— Ну ладно, надо вылить пойти.
— Погоди… — Василь Дмитрич, а для нее еще с института просто Вася-дурася, артистично пошевелил бровями, — давай… За праздничек?
— Дурася! Ты меня провоцируешь! – рассмеялась Аглая, — мы тут, вообще-то, надзорный орган…
— Да уже все по углам расползлись! И, к тому же, я не сейчас предлагаю, а потом, когда всех по домам распинаем.
Идея была заманчивой.
Рабочий день, начавшийся с расстройства, несмотря на вполне его милое продолжение, все же вызывал напряжение.
— Давай, — решительно кивнула Аглая, — разгоняй всех. А я за томатным соком. «Кровавую Мэри» сделаем.
— А пить из чего? – задумался Василь Дмитрич, — у тебя же шаром покати… Только кружка твоя двухведерная…
— Давай из пробирок, как раз у меня чистые есть, — предложила Аглая.
— А что? Вполне аутентично, — одобрил Василь, — давай. Машину тут брошу. Только Сашке напишу сейчас, чтоб заехала за мной…
На том и порешили. Василь пошел звонить жене, а Аглая поплелась к себе за соком и пробирками.

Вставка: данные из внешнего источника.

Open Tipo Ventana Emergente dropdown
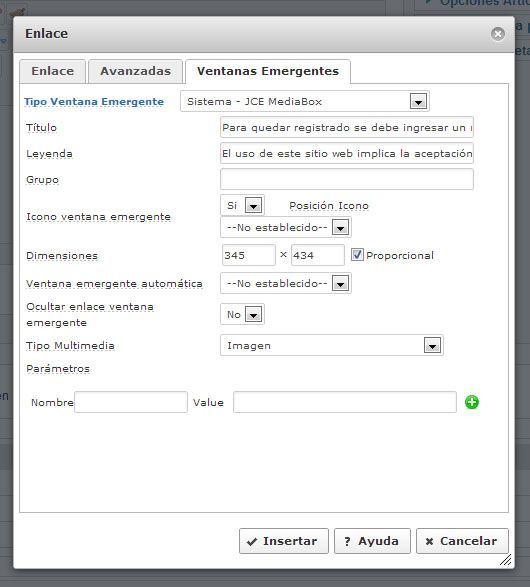Viewport: 530px width, 587px height. click(305, 101)
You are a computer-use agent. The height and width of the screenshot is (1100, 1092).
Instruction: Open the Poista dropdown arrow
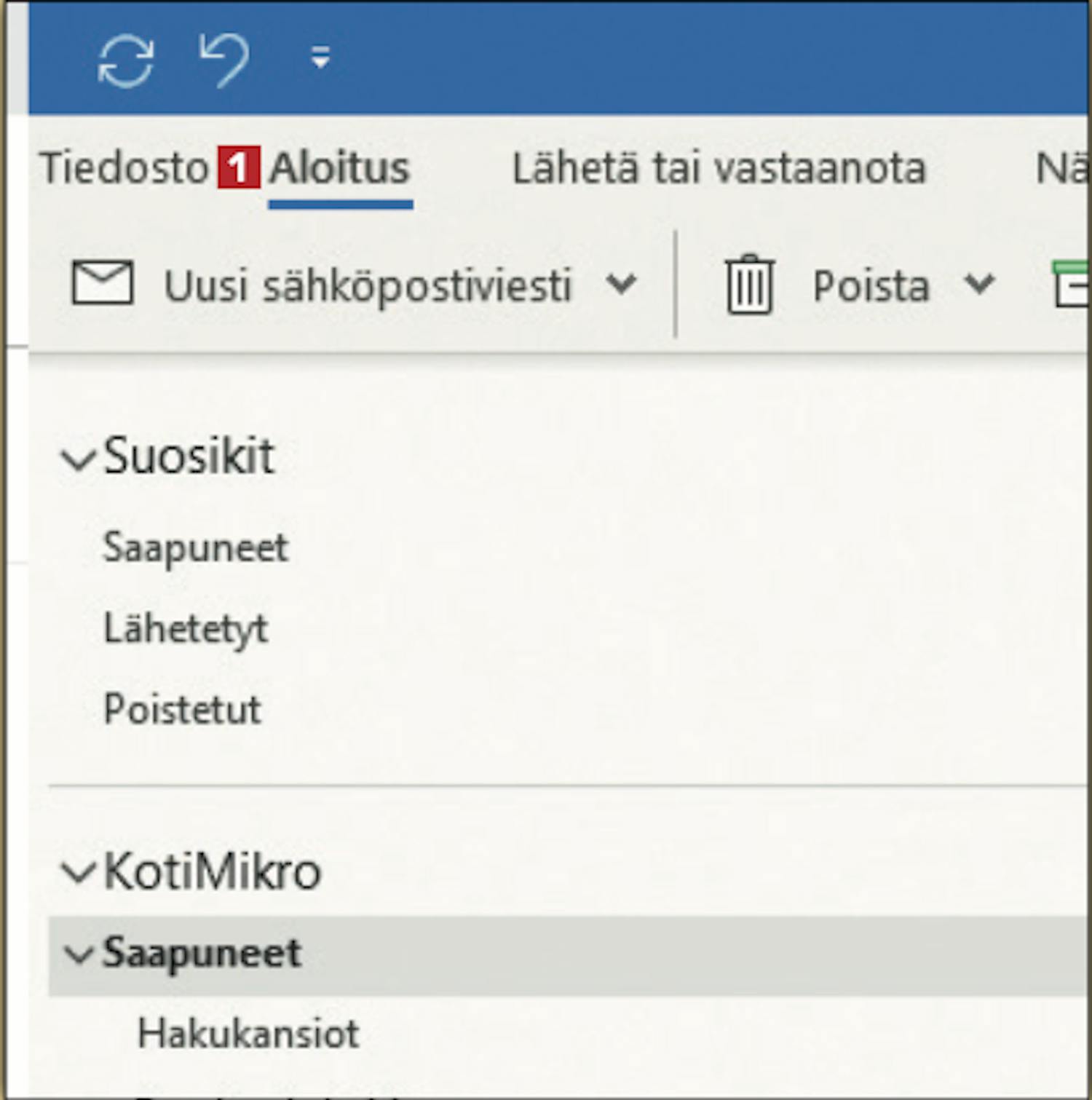click(979, 283)
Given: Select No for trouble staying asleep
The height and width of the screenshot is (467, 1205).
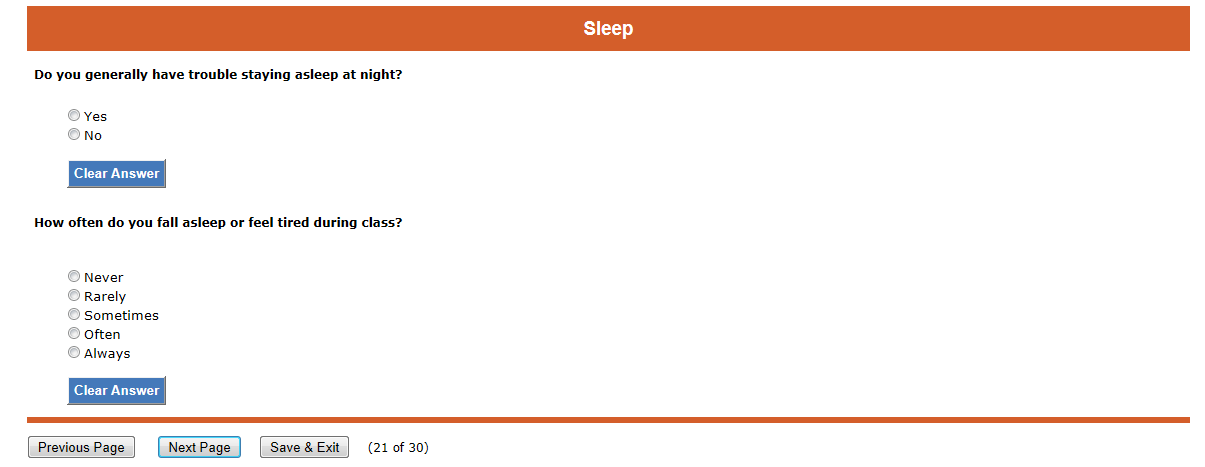Looking at the screenshot, I should (74, 135).
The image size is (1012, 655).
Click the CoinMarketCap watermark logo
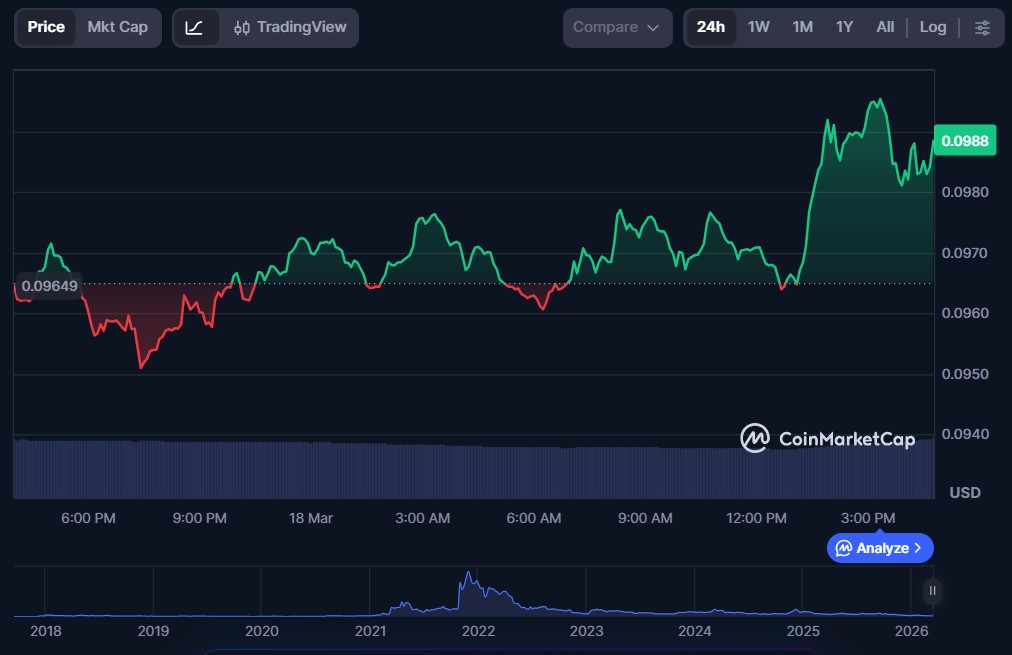click(x=827, y=438)
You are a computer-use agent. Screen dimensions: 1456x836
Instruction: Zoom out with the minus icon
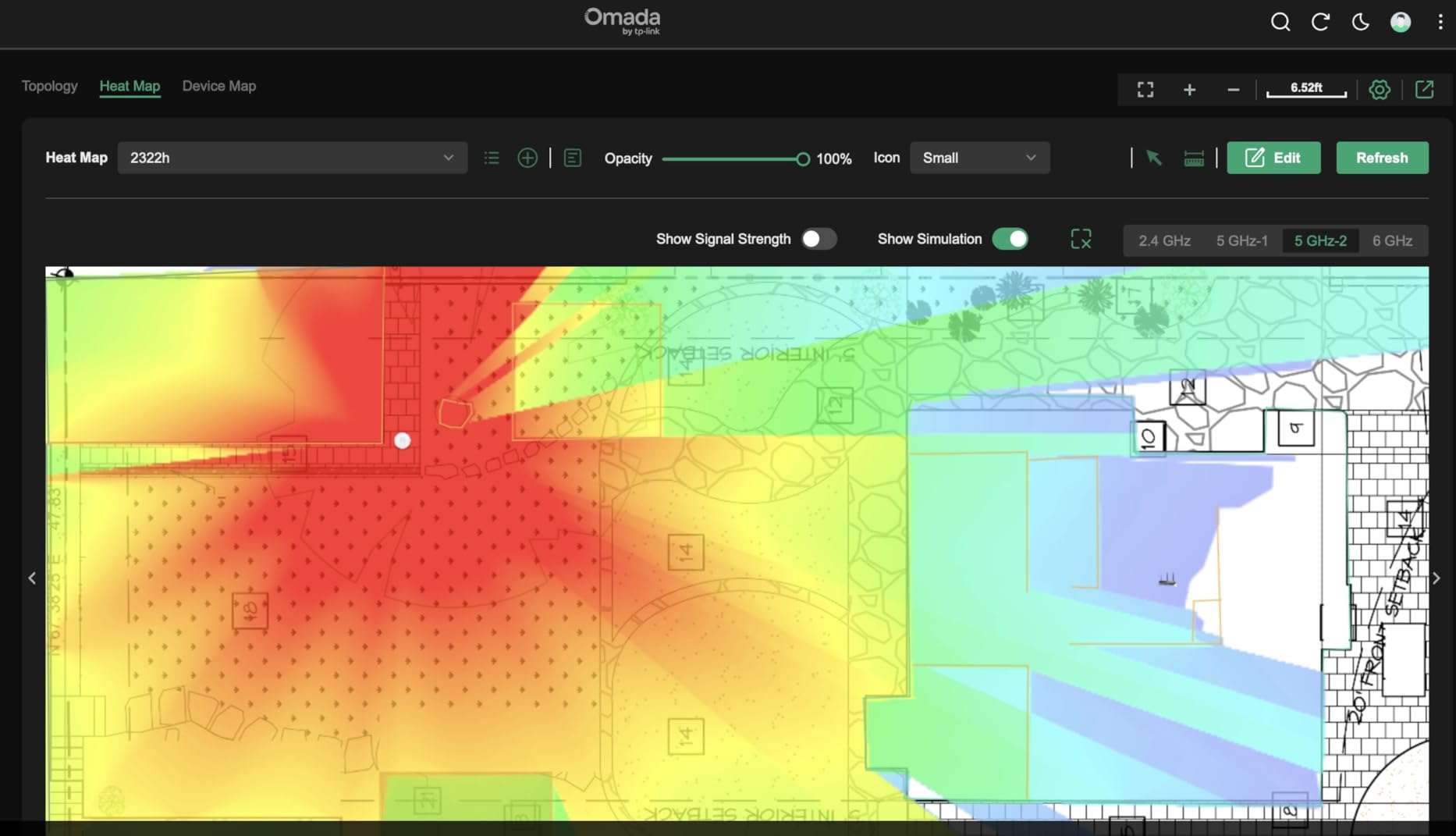1233,90
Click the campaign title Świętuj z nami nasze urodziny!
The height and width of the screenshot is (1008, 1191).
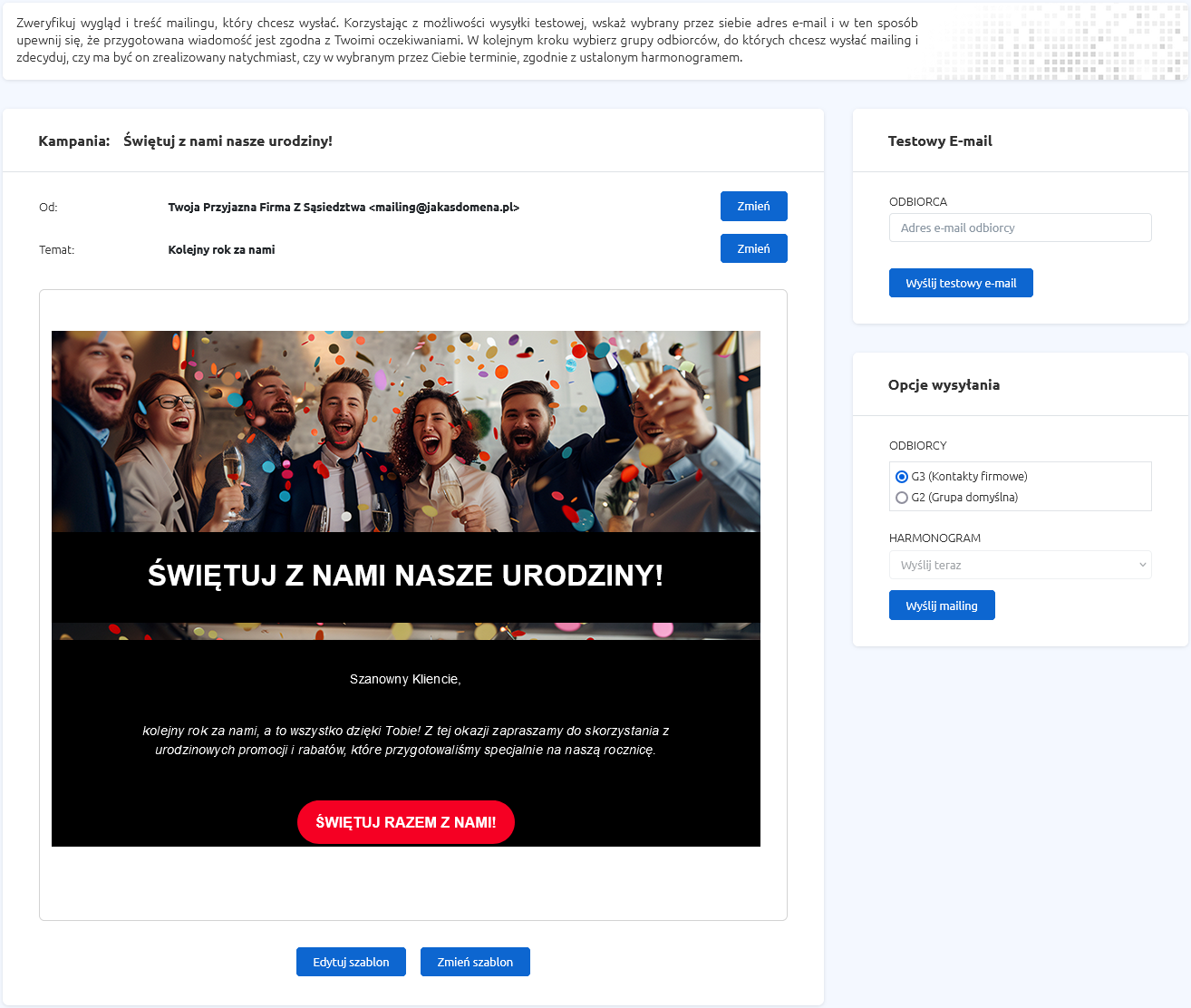coord(228,141)
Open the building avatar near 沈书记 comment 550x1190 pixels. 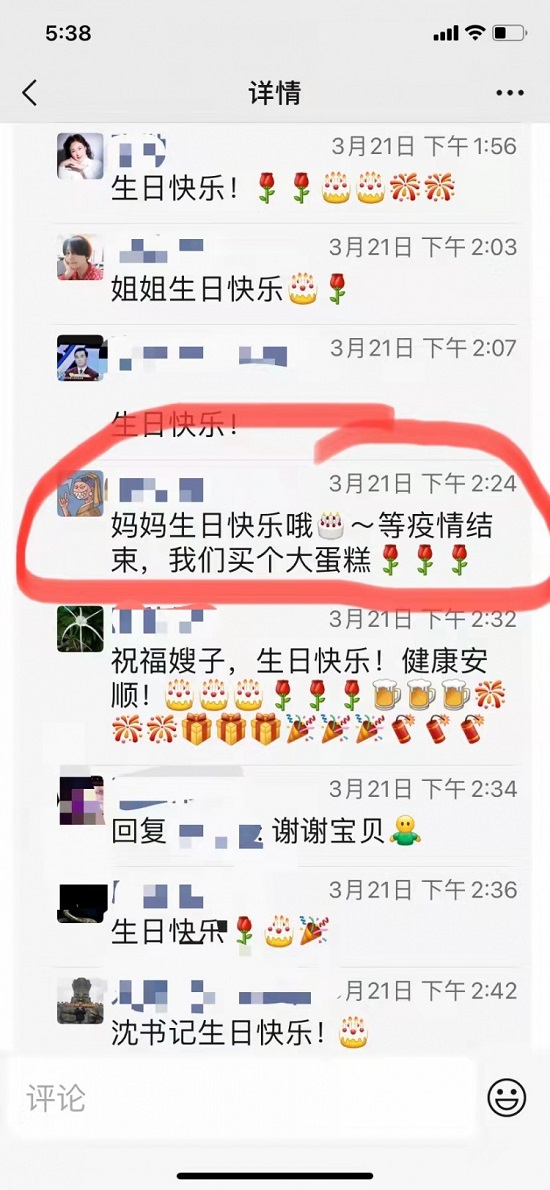point(80,1000)
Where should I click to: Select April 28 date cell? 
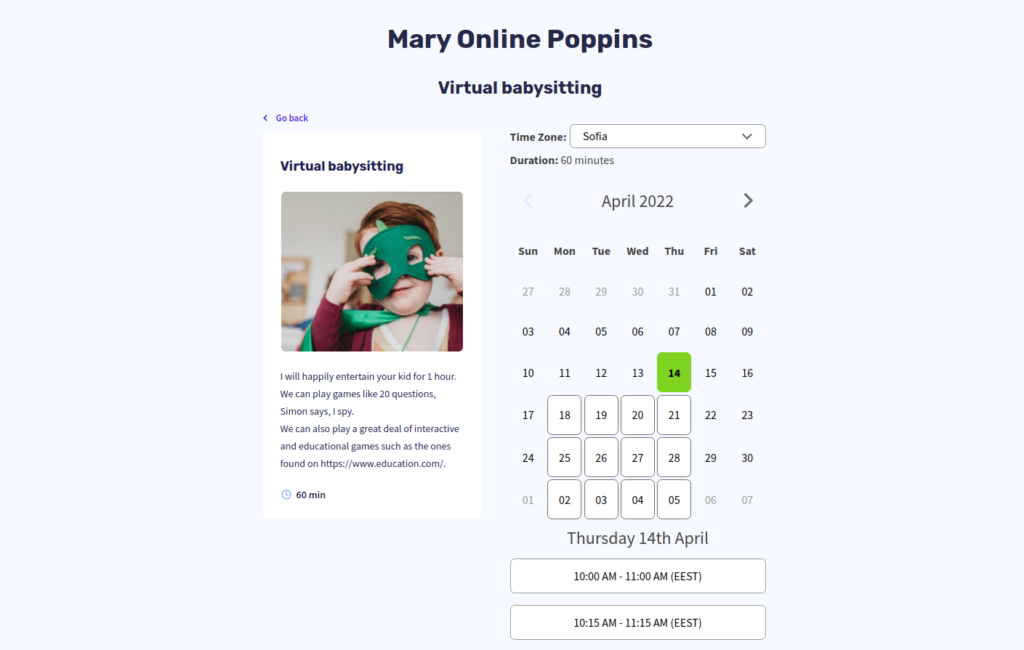click(x=674, y=457)
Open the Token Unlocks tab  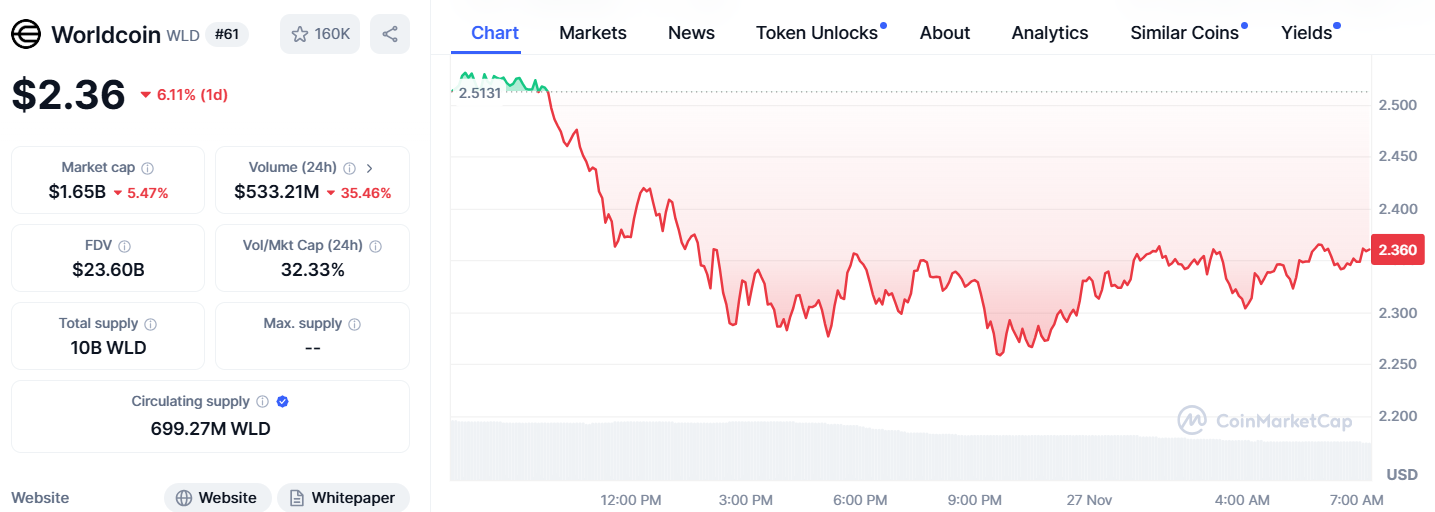tap(817, 33)
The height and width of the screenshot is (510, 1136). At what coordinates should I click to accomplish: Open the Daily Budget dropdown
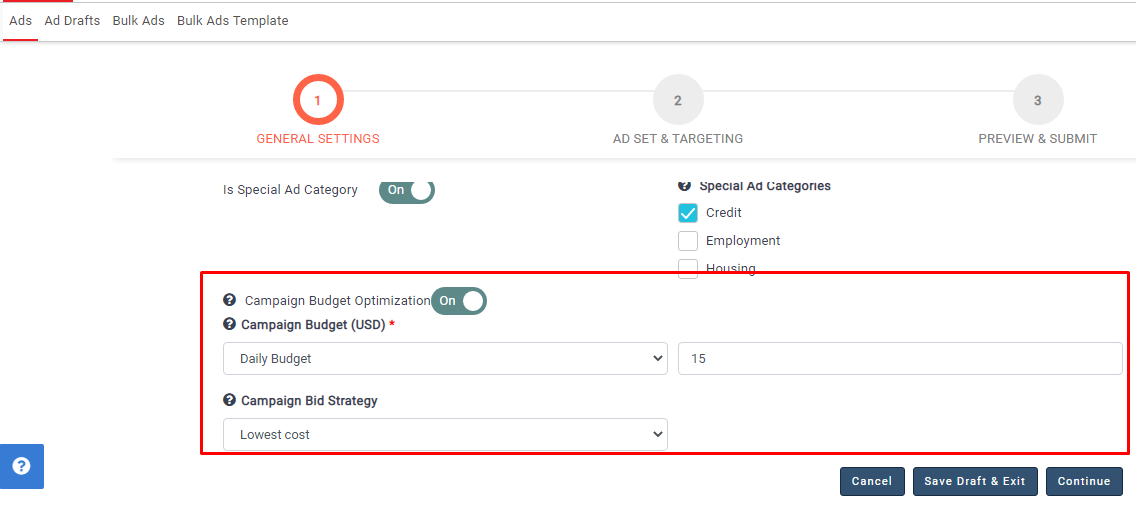[x=445, y=359]
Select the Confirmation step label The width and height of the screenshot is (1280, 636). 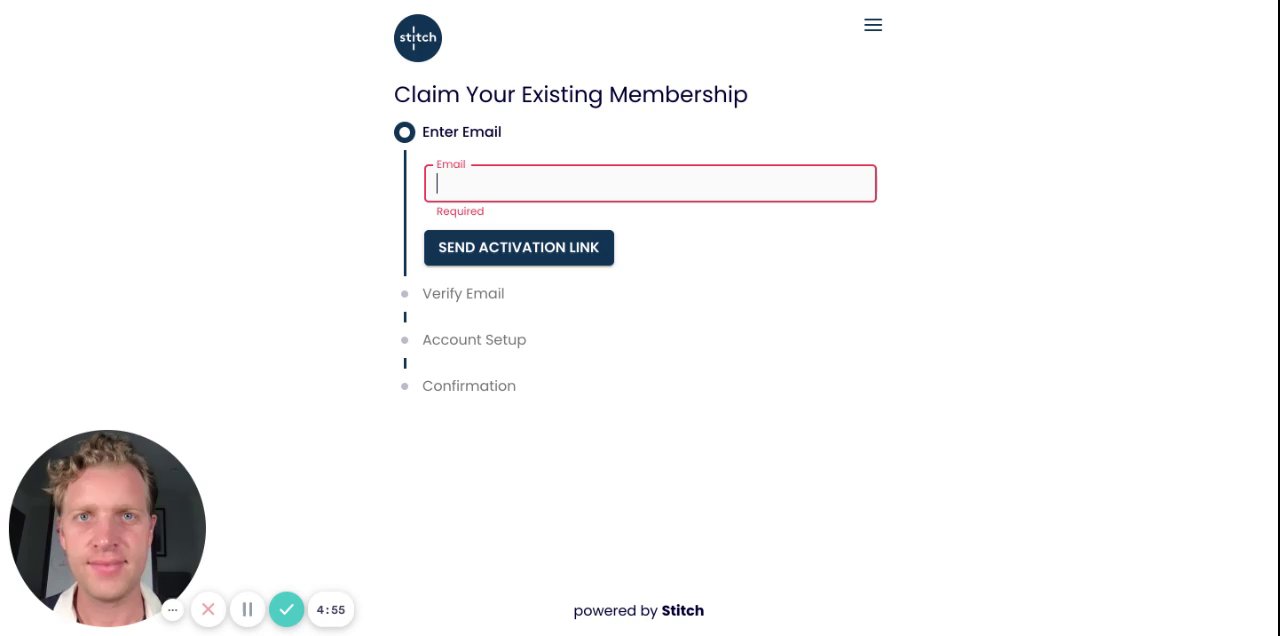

По пути она с удовлетворением разглядывала украшенные паутиной с пауками, какими-то осенними ветками, кровавыми разводами , горящими тыквами и прочей праздничной дребеденью коридоры, слушала далекие грустные вопли не желающих расходиться студентов, к которым Василь Дмитрич применял строгий преподавательский авторитет, и улыбалась. Вечер обещал быть приятным. Поймала свое отражение в темном оконном стекле, поправила рассыпавшиеся по плечам кудри.
Красивая. Все еще красивая. И вполне себе девушка.
Ведьмочка, как звал ее тот веселый раздолбай, которому она удачи пожелала когда-то…
7Савин от неожиданного, хотя, учитывая ситуацию, вполне логичного вопроса сначала заимел легкий шок, а затем предусмотрительно затормозил.
И на всякий случай расстегнул пиджак.
Серебряных пуль у него не водилось, но , судя по данным кинематографа, обычные должны нечисть по крайней мере затормозить…
Так, что там еще-то?
Чеснок… Нет, это на вампиров.
Серебро… Крест! Крест – это на всех… Но у него креста отродясь не водилось…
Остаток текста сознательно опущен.